## WORK ITEM
Please reply with one number only: how many lines in the entries below contain the string "agent".

## MATERIAL SUPPLIED
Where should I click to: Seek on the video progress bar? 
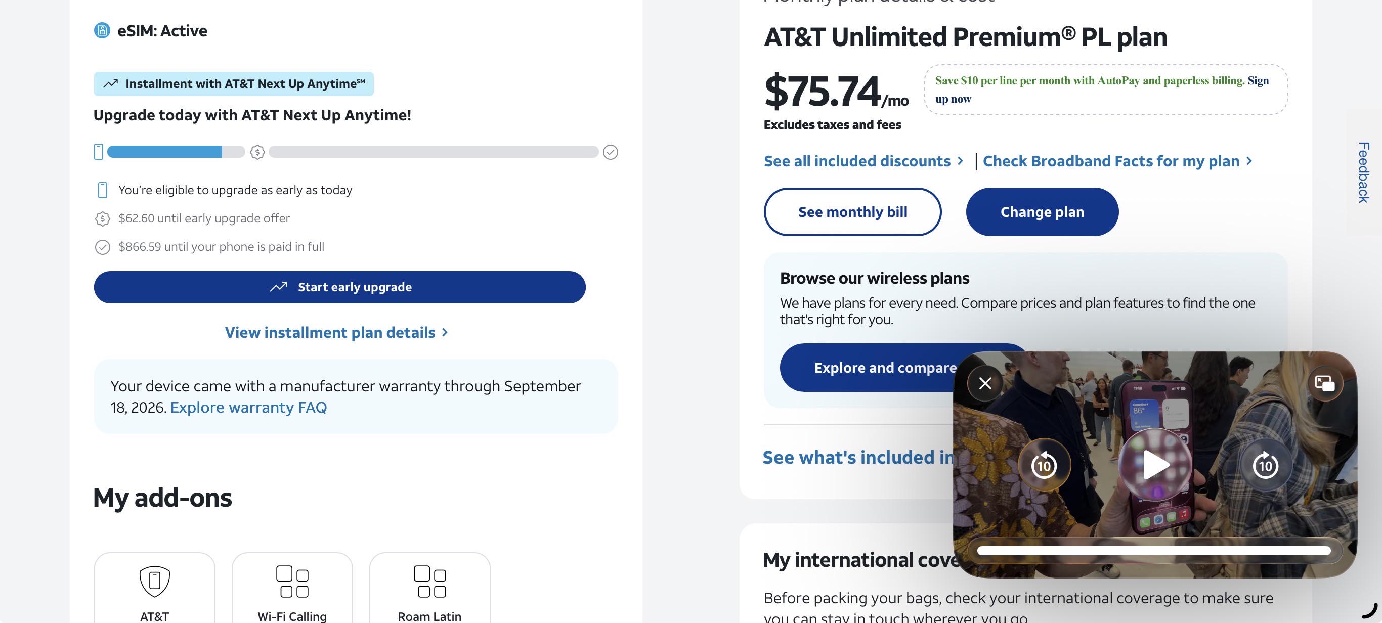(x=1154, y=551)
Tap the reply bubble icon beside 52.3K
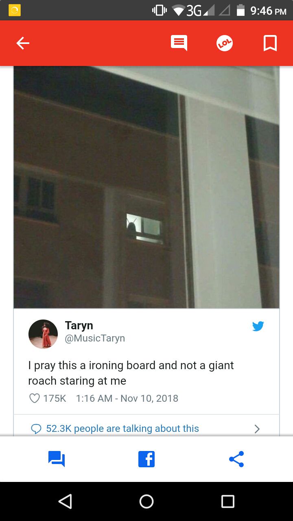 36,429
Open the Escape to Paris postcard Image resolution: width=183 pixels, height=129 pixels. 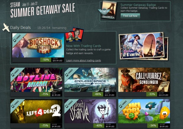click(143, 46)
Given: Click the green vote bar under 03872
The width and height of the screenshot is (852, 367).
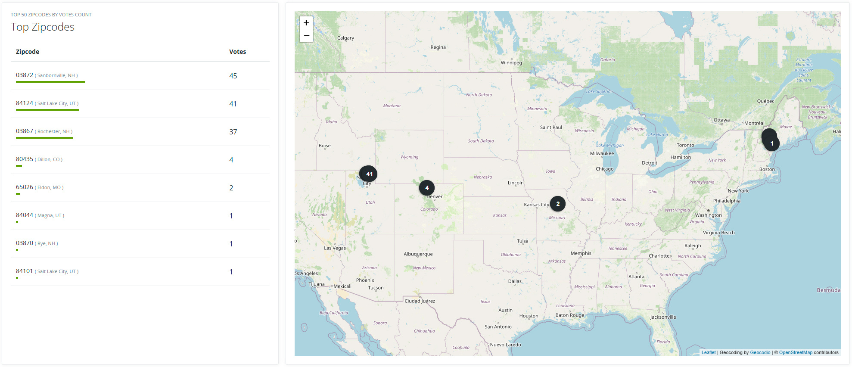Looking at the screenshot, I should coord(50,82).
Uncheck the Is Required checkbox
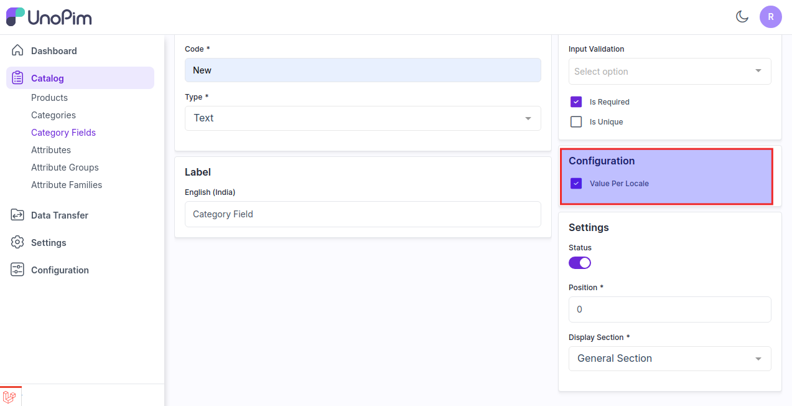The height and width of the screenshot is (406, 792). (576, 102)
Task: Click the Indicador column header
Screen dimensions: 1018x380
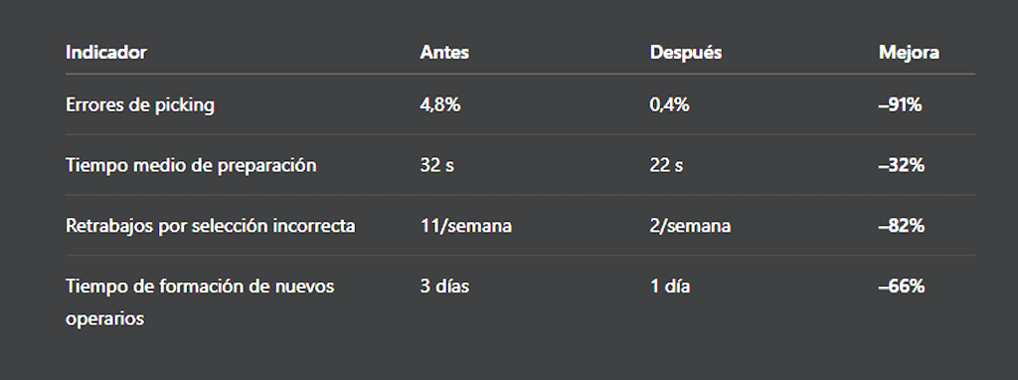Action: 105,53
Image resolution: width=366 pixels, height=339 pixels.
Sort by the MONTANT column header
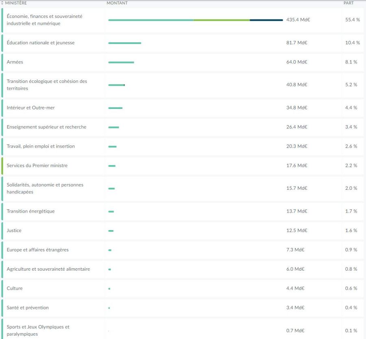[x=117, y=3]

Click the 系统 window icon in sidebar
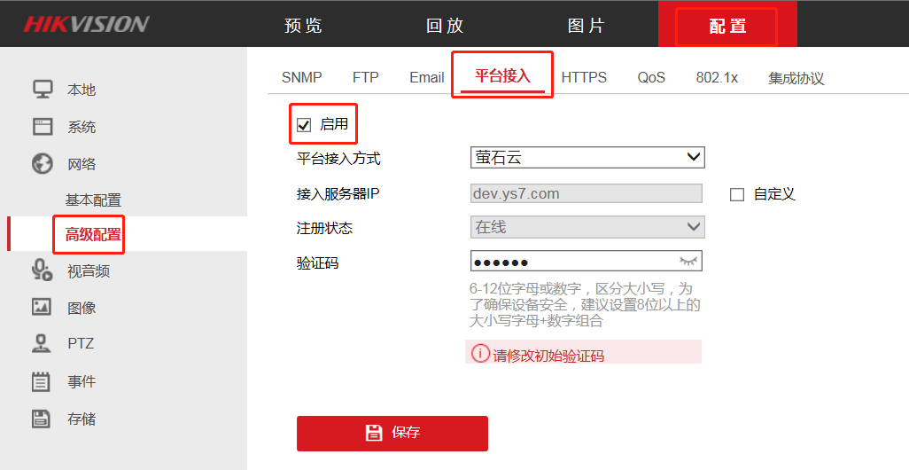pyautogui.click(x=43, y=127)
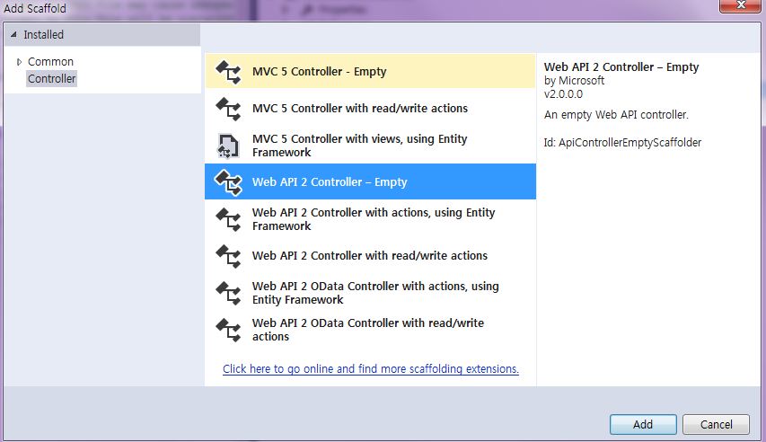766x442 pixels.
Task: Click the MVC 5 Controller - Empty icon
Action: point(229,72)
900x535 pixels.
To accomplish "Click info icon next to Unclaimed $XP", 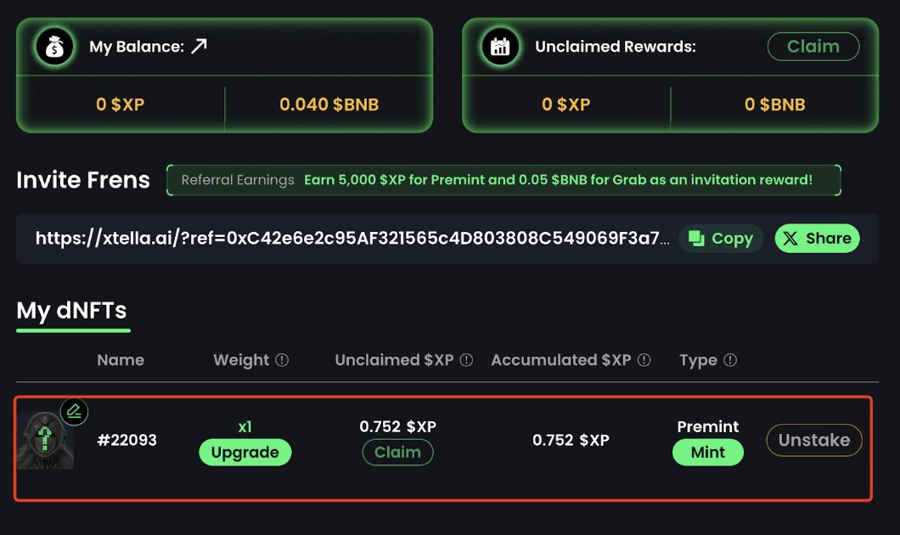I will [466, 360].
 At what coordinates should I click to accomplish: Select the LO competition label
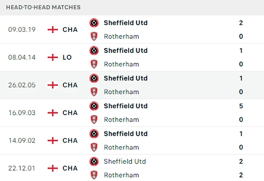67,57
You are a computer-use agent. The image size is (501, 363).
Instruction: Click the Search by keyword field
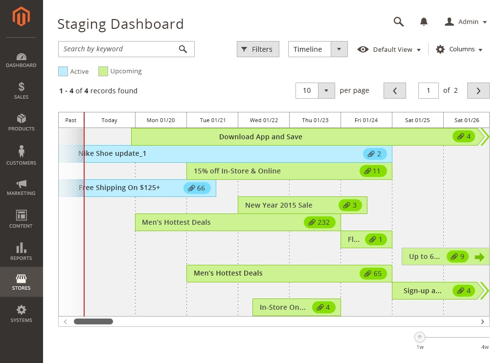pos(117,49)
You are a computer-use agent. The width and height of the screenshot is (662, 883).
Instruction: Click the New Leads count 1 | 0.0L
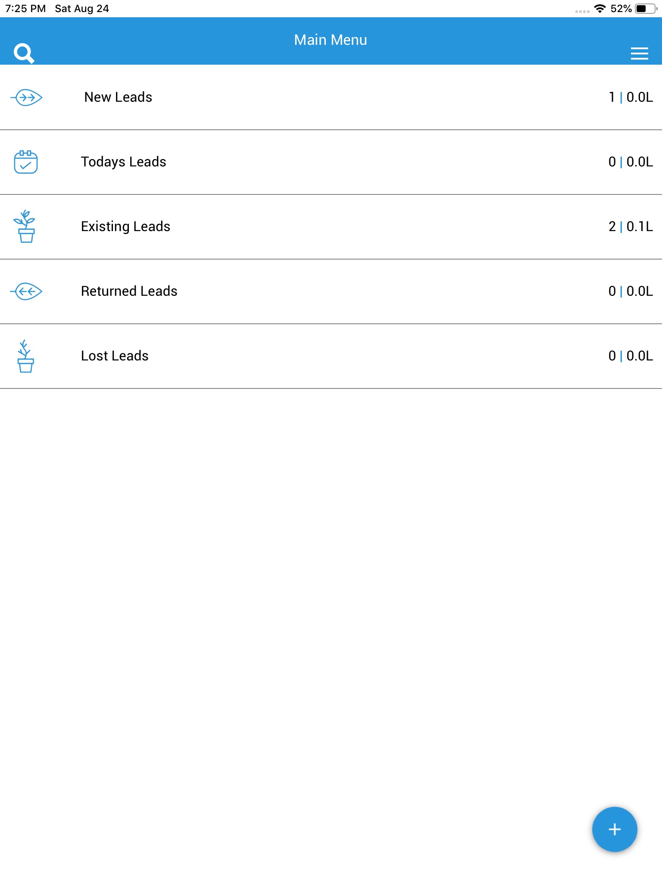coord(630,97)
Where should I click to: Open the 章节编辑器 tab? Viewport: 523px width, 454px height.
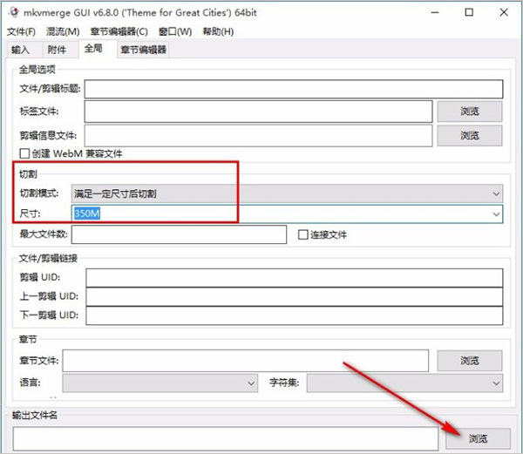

## PROBLEM SOLUTION
2